Text segment —
/---
I model AI as a 10x speed up of the kind of changes we saw in the industrial revolution. Before then, we might be concerned about coffee or alcohol, today we are concerned about designer drugs. Before, cavalry and spies, today tanks and laser microphones and satellites. Before it was evil kings, now they have competition from evil megacorporations.

So sure, Terminator robots… made by the next Jim Jones. Westworld, brought to you by a half-assed startup branding itself as "Uber for Disneyworld" (or, given what happened with their self driving cars, actual Uber). Colossus the Forbin Project, brought to you by the radical outsiders who left Greenpeace. And so on.

But also every other thing, including all things that have already been shown by corporations perusing profits above people, dictatorships in general, and every simple mistake made by a well meaning corporation or democracy or software development team.




Sure, but some are informed.by current sociological research and others are movie scenatios'


At this point, I think it's fairly likely that an AI based on an LLM (being trained on movie scenarios) will attempt to play out the plot of one of them when some bored teenager or misanthrope asks it to.

If we're lucky, it will be incompetent because the script writers have no idea how real life works.

If we are moderately lucky, such an AI will do this in a way that allows one random underdog to push a surprising oversized "stop" button with seconds to spare despite having previously demonstrated overwhelming force against a major nation's entire armed forces.

If we're extremely unlucky, it will be acting out a horror film with great competence.

If I had to bet on one of those three, I'd pick the first option — most scripts are not written by domain experts — but my main expectation outside this is "more of the same stuff we already see with corporations, but faster, and government regulation will continue to be 20 years behind the tech just like it is with the internet in general".
\---
Recorded information —
/---
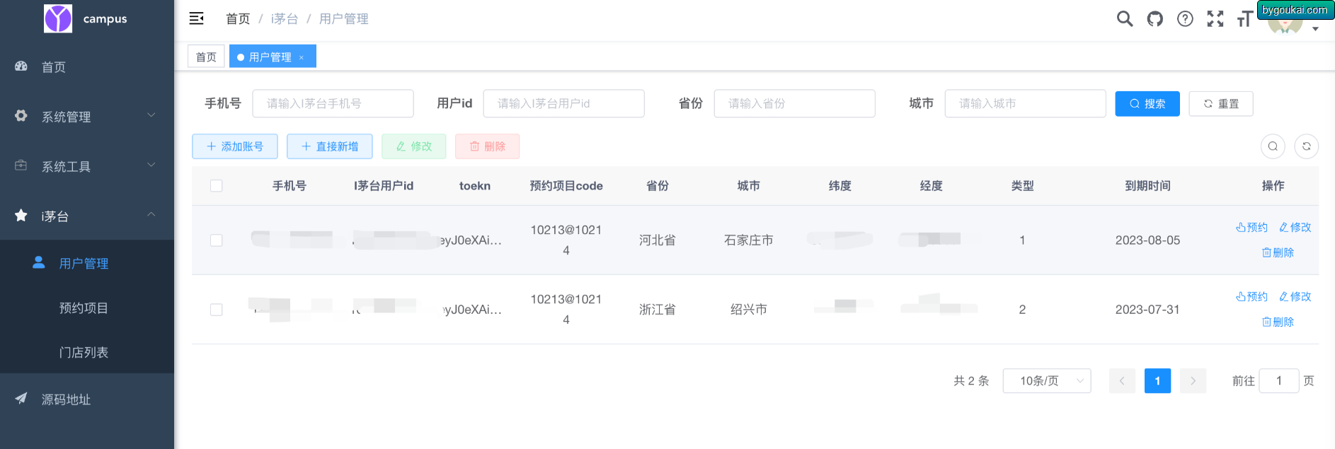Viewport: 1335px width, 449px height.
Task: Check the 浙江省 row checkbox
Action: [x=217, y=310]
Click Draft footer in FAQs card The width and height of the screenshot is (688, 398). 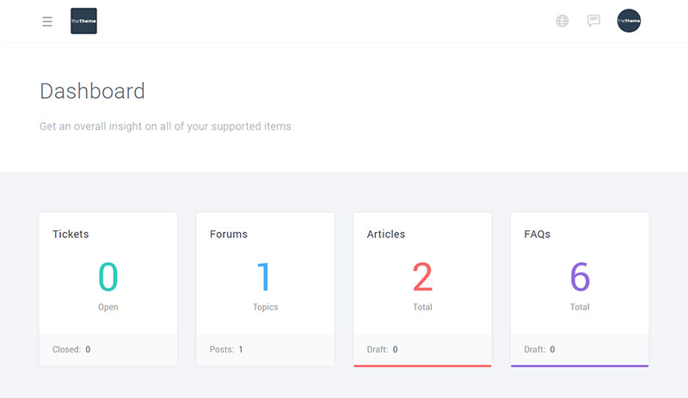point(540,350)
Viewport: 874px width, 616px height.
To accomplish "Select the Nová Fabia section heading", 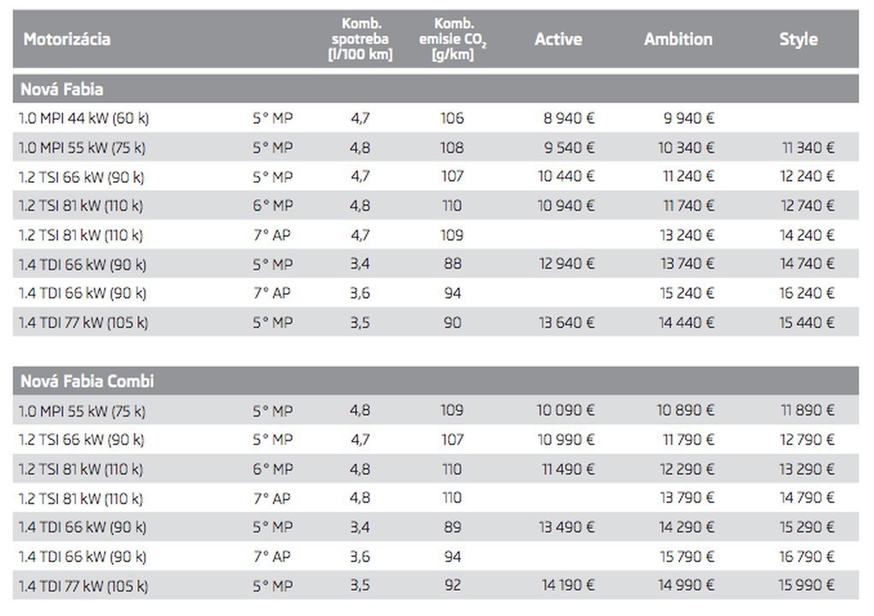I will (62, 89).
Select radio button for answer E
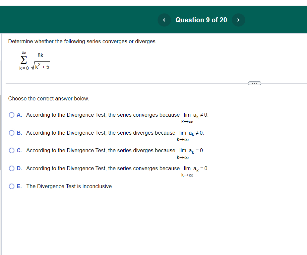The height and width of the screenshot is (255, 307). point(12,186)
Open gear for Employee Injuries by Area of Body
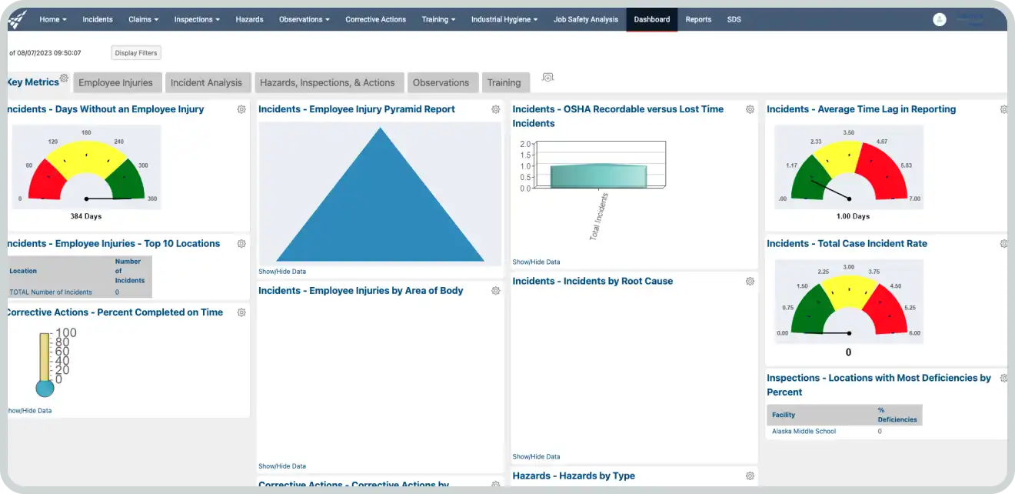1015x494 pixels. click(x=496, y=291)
\---
Required action 1 — In the text on AI risk above, reproduce the passage word for word. Begin at the words "So sure, Terminator" and stop after "Greenpeace. And so on.".
Required action 2 — Translate this sentence from the AI risk text into Spanish: "If we're extremely unlucky, it will be acting out a horror film with great competence."

Response area 1 —
So sure, Terminator robots… made by the next Jim Jones. Westworld, brought to you by a half-assed startup branding itself as "Uber for Disneyworld" (or, given what happened with their self driving cars, actual Uber). Colossus the Forbin Project, brought to you by the radical outsiders who left Greenpeace. And so on.

Response area 2 — Si tenemos muchísima mala suerte, estará representando una película de terror con gran competencia.